McCain momentum growing
For several days in a row, various national polls consistently show McCain tied with Obama or even ahead with a slight lead. Today, the Rasmussen national tracker has McCain ahead 47-46. A new telephone survey from Zogby has McCain up 42-41. The Gallup poll has McCain behind Obama by 1 point, 44-45.
Taking all the polls together, Obama’s previous national lead has all disappeared, reducing to about 2 points, well within the margin of error.
Team McCain’s decision to aggressively confront Obama on his “substantiveness” worked. With his powerful rhetorical skills, Obama has commanded an energized base of followers by simply selling “hope” and “change”. But he could only get so far (indeed, defeating the Clinton machine was no small task). And he should have realized it by now. Which explains his policy reversal on Iraq war, off-shore oil drilling, etc.

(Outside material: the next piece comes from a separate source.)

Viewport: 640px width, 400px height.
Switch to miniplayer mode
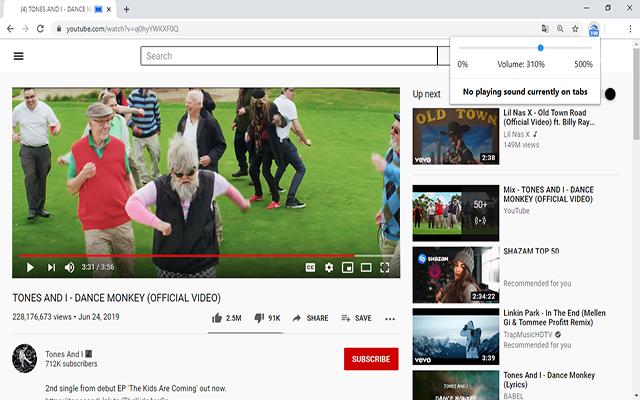348,267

So far, the only change Obama is capable of showing is his continuous change on policies.
After clinching the Democratic nomination, Obama received a phone call from McCain. “He called me to congratulate me,” Obama said the next day. “I had called him after he had won the nomination. We joked about the fact that, if you’d asked the pundits a year ago who were going to be the two nominees, it wouldn’t have been me and John McCain.
“And we pledged to have a substantive debate, a debate that’s not personal but is about our respective visions for the country,” Obama said.
It’s time for Senator Obama to uphold his pledge, cut the empty rhetoric and have a serious debate and discussion on the issues with Senator McCain.
Obama recently agreed to have three debates with McCain. That is not enough. That is not different from previous election years.
How about living up to his mantra of “change” and of “listening to and restoring power to the people” by taking up McCain’s challenge to hold serious and straightforward discussions on the issues with the American people in town hall meetings across the country?